** Start of Excerpted passage **

Innocent also used the powerful weapon of the papal Interdict against France and England. The Interdicts varied with different popes but the main issue usually was the cancellation of all public worship. When this happened in the middle ages it usually created a great impression and brought the person who had incurred the interdict, such as the king, into great disrepute and weakened his position as ruler of the country.
With the dawning of modern intelligence just around the corner, and beginning to raise its head, Innocent went to great lengths to stop it. He created the Mendicant Orders with the express purpose of stopping and purifying the church from the “spirit of modern independence and modern intelligence.”
He also wrote letters to the Emperor Alextus with the view of inducing him to acknowledge the See of Rome and thus bring the whole eastern Empire under the papacy. So he constantly strove to bring the entire world to the foot of the pope of Rome. McClintock and Strong note that “His pontificate may be fairly considered to have been the period of the highest power of the Roman See.”9
Nicholas III-?-1280
His name was John Cajetanus and he was born into a noble family. He took the name Nicholas when he became pope. He is known in papal history as Nicholas the Accomplished, because he had a lot of ability. However, he was one of the most ambitious popes who ever sat in the papal chair. His ambition was his undoing. He is known in history as a Nepotist. He worked to bring large sums of money to Rome to build splendid palaces and used his relatives to discharge many duties of his pontificate. They were merely interested in enriching themselves and their families.

** End of Excerpted passage **

• [Required actions]:
A – Using the papal history excerpt, decide whether each statement agrees with it, answering yes or no and quoting the words that settle it: (i) An Interdict usually meant the cancellation of all public worship. (ii) Nicholas III came from a poor family. (iii) Innocent wrote to the Emperor Alextus hoping to bring the whole eastern Empire under the papacy.
B – Write out the part of the papal history excerpt from "Innocent also used" up to and including "of the country.", word for word.
C – According to the papal history excerpt, why is Nicholas III known in papal history as Nicholas the Accomplished?
The items have nothing to do with the papal history excerpt.

** Start of Provided material **

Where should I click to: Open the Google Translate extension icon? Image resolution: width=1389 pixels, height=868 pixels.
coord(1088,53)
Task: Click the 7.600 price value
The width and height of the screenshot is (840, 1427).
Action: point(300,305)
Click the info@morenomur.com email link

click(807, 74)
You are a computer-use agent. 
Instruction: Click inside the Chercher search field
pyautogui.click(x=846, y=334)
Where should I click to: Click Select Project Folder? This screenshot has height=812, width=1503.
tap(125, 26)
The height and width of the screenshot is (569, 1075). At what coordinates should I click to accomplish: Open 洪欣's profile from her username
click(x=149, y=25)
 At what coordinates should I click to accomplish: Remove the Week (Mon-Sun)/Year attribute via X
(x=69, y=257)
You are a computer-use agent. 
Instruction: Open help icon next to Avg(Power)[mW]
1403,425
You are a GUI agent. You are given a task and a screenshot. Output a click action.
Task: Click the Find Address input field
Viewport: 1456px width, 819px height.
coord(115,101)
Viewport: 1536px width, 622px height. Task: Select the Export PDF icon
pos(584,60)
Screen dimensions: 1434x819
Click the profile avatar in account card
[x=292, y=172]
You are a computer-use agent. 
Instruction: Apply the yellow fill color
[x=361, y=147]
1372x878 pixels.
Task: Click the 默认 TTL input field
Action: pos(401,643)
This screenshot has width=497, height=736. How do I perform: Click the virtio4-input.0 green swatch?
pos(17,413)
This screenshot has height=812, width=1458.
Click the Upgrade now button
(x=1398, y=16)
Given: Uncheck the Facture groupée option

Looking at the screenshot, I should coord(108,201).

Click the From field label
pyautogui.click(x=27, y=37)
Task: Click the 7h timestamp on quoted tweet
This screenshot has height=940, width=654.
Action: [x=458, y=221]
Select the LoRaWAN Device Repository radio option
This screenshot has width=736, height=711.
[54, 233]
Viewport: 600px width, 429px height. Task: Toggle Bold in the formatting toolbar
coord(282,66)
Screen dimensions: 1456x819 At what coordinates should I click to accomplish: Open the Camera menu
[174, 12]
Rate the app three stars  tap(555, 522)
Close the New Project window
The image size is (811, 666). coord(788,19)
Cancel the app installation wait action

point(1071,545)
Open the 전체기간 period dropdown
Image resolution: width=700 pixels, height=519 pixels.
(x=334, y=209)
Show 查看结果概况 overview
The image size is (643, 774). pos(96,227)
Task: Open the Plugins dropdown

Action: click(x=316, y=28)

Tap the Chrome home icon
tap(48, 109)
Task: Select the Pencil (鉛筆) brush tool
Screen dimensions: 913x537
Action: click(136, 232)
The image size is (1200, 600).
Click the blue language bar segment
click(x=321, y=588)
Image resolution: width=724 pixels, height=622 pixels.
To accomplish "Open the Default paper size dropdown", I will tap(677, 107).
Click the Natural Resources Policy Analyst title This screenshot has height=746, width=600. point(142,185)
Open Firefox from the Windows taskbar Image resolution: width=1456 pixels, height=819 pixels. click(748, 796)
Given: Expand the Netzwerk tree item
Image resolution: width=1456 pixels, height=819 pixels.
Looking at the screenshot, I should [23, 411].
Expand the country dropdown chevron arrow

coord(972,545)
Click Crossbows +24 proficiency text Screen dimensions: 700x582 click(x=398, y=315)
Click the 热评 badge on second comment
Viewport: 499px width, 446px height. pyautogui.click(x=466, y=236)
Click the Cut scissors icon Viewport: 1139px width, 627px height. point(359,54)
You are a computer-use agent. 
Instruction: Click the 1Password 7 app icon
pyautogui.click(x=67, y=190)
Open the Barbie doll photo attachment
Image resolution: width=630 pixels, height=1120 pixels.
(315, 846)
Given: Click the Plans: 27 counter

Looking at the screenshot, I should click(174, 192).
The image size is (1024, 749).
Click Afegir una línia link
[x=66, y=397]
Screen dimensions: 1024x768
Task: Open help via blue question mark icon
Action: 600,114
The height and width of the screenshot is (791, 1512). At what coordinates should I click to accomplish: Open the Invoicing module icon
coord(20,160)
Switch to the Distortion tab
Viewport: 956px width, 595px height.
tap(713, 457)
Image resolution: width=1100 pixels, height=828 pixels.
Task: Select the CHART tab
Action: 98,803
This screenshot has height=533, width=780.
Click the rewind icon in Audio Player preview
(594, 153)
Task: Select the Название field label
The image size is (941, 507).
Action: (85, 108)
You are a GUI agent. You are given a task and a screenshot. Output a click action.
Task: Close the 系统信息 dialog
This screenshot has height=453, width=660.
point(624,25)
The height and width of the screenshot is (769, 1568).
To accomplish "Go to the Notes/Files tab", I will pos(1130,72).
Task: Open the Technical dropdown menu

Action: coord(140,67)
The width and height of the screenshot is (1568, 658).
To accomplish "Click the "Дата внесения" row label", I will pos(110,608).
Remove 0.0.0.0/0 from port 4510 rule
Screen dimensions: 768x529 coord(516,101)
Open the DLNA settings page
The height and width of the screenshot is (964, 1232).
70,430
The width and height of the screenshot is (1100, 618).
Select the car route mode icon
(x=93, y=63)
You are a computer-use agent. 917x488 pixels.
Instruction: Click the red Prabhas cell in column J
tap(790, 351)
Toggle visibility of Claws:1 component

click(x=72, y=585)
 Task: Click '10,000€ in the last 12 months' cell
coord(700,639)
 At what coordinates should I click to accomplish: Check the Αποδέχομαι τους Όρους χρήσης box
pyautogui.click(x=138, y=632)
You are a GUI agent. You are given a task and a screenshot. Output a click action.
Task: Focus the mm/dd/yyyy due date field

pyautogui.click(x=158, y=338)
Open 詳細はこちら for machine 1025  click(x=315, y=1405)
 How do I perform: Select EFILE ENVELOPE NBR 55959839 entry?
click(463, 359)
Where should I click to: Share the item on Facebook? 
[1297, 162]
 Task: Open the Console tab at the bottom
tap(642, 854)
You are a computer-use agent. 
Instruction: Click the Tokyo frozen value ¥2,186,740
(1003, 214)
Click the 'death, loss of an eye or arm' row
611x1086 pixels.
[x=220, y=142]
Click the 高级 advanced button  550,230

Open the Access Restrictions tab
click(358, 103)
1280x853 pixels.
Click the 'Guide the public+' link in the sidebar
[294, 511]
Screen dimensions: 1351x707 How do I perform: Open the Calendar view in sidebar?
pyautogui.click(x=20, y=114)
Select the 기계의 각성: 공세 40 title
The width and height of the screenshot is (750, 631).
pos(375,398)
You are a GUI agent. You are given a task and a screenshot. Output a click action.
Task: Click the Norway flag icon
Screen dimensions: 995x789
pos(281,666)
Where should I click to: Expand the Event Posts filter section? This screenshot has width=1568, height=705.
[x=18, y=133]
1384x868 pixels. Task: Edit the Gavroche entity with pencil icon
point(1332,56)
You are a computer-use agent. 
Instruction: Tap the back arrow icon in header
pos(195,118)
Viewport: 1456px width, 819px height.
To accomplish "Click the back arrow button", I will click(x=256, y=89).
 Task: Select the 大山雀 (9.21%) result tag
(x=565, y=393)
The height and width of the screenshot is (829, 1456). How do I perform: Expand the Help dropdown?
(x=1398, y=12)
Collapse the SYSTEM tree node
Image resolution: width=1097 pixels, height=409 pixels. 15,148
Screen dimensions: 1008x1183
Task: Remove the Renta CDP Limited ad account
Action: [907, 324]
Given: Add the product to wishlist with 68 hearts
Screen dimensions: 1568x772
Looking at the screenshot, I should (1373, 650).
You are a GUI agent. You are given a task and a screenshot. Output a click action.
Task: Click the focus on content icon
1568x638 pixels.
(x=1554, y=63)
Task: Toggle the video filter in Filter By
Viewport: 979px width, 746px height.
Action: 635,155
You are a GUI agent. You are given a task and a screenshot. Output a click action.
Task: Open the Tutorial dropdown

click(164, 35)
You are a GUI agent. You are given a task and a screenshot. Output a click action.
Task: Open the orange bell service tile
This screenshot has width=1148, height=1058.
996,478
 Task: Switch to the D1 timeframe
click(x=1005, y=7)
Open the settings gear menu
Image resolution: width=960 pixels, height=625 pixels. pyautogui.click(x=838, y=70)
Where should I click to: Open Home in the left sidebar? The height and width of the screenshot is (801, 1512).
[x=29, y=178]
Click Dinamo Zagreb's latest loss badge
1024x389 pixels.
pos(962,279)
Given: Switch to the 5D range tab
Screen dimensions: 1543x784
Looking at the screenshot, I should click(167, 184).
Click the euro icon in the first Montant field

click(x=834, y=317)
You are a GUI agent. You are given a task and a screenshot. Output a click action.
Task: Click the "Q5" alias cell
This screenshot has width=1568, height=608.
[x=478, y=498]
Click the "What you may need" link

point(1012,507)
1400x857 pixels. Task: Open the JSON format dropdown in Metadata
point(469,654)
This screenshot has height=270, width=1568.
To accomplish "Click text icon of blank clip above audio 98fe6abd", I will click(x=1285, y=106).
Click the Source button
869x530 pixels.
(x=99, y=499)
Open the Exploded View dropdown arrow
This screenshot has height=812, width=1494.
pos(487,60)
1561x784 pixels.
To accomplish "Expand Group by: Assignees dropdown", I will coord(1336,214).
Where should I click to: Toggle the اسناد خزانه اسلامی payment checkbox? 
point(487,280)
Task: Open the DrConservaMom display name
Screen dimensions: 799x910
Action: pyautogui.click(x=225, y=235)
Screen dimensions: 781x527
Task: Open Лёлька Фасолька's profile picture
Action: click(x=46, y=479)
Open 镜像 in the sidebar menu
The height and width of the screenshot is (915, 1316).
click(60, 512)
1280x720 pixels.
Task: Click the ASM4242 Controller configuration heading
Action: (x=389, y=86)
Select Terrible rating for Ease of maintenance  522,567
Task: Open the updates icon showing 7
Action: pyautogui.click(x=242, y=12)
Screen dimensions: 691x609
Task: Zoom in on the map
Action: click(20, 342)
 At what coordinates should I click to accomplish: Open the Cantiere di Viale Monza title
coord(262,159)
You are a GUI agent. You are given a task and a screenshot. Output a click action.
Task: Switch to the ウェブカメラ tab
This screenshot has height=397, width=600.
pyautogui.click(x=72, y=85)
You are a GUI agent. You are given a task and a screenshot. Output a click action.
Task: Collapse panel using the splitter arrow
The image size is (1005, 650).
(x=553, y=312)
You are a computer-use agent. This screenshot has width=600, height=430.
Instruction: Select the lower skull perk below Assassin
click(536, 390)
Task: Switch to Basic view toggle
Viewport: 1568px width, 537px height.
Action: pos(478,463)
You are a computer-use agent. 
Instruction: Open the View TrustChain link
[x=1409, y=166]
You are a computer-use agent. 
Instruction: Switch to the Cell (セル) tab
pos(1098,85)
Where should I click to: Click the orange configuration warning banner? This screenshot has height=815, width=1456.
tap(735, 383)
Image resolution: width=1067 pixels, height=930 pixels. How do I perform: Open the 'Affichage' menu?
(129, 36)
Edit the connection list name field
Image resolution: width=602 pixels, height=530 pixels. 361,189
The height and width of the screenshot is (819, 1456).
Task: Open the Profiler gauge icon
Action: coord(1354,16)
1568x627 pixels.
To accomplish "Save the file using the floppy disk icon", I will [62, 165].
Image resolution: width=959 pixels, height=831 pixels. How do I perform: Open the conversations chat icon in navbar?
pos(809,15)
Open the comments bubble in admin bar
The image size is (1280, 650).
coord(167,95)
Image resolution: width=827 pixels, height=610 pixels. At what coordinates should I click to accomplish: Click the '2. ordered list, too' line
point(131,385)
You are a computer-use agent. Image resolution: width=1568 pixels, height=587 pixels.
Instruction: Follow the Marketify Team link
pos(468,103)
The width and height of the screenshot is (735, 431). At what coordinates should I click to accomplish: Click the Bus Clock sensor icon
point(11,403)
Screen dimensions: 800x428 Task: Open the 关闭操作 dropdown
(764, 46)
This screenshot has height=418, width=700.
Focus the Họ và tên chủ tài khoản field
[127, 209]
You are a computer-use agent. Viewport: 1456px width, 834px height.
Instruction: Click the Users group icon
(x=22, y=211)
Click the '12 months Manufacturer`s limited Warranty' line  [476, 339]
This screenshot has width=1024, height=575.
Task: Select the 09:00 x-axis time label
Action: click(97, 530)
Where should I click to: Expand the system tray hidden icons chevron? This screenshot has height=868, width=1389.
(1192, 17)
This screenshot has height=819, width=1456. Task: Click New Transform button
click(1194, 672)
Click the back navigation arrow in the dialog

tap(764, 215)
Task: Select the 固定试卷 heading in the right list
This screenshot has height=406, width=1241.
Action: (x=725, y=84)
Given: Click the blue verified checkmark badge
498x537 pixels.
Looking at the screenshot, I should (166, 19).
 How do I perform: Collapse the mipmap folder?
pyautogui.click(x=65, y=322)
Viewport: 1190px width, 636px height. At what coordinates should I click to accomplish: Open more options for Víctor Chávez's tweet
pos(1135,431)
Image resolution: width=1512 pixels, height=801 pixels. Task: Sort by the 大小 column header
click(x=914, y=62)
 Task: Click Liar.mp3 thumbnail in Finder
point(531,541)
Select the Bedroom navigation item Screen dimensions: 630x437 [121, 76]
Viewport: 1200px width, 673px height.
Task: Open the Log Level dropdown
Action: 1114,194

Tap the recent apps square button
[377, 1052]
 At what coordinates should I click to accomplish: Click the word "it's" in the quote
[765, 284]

** End of Provided material **

• [Correct answers]:
A –
(i) Yes: "the main issue usually was the cancellation of all public worship"
(ii) No: "he was born into a noble family"
(iii) Yes: "with the view of inducing him to acknowledge the See of Rome and thus bring the whole eastern Empire under the papacy"

B –
Innocent also used the powerful weapon of the papal Interdict against France and England. The Interdicts varied with different popes but the main issue usually was the cancellation of all public worship. When this happened in the middle ages it usually created a great impression and brought the person who had incurred the interdict, such as the king, into great disrepute and weakened his position as ruler of the country.

C – Nicholas III is known as Nicholas the Accomplished because he had a lot of ability.